RP: It’s hard to avoid the question of how environmentalism is often projected on to art works in a way that simplifies or co-opts their readings. How do you respond to this?
SF: There’s a way that art can speak about things through the poetic, through fictions and dreamlike images, I think the power of art is that ‘fictioning’. There’s a book by David Burrows called Fictioning, which talks about the importance of fiction and stories: how artists embed things in a deeper level of consciousness. That’s what artists do really well. But this thing that art does really well doesn’t work when it’s a linear polemic or a kind of didactic crusade. I rather set out to try to understand the world and raise our awareness – from a blinkered, momentary or physically locked position, out to that kind of earth scale consciousness.
RP: I’m thinking about Going Nowhere 1.5 which was shot from a drone over a sand island in the North Sea that is slowly receding as the tide comes in. We see you from above walking the ever shrinking perimeter- until finally it disappears.
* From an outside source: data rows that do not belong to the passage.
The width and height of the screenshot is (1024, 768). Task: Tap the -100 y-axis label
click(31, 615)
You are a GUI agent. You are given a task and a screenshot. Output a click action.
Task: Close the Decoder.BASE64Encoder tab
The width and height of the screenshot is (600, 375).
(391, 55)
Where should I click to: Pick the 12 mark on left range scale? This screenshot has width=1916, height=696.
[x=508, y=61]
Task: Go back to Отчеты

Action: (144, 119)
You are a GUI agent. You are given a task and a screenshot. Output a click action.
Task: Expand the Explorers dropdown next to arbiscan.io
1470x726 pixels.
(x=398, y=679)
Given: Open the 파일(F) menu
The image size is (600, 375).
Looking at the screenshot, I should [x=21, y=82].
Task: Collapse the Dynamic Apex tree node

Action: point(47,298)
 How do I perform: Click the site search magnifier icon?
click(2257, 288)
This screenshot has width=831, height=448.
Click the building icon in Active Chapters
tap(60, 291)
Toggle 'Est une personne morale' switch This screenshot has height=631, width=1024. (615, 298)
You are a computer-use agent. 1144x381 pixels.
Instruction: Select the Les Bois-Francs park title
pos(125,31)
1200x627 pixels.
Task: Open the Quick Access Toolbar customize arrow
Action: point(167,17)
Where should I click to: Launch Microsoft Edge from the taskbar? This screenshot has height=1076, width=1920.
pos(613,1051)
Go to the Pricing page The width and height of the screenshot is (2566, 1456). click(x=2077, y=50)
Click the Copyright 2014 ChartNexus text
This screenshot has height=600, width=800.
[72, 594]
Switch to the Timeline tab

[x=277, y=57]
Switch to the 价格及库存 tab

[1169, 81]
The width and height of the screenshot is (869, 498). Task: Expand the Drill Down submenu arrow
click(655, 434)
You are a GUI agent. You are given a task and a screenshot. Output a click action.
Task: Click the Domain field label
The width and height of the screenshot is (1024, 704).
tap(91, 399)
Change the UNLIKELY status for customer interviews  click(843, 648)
We could read the rising sea level as an environmental comment but there are much more complex references; not only to Land Art and Smithson’s spiral jetty but again to those classic Romantic motifs. I see you as taking Caspar David Friedrich’s Monk by The Sea to its literal extremity in the act of actually immersing yourself in the sea. It’s not only a beautiful act but a ridiculous one, so there’s a simultaneous gravity and absurdity to the work.
SF: A lot of my work ends up being imbued with this melancholic humour, the absurd Homo sapien predicament. I think that comes out of Buster Keaton… it’s like the cosmic joke of our existence that we are constantly trying to build things up and the universe is pulling them down. We have fantasies of omnipotence and we’re periodically slapped in the face and reminded of our own insignificance.
RP: Many of your works have involved traveling great distances and now we can’t travel. How has that affected the work that you may be thinking about making now?
SF: There is that side to my work of latterly going on quite epic journeys, like travelling by containership or going to Antarctica. But there’s another side which is about the total opposite, the sort of small mundane minutiae of everyday life. I think one of the first traveling works was Lea Navigation, where I cycled from the mouth of the river Lea in London to find its source beneath a tower block in Luton, but, whilst I was doing it, I had in mind Joseph Conrad’s going up the Congo, so there was a mental extrapolation to a larger scale. And more recently, I made a work called Voyages within 100m of my bed, which was just collecting together all the drawings I’ve made within that 100m radius. It’s about how the ‘at Earth scale’ is activated within our heads, that doesn’t mean that you necessarily need to travel. Everybody’s is reinventing their lives in this kind of awakening period that we’re living through, so how my practice is going to find its feet in this new world that is appearing all around us, is a very good question. I think we’re really lucky being artists because we are good at finding ways to exist in this new kind of unfolding world – and to find ways to report back on how it tastes or feels.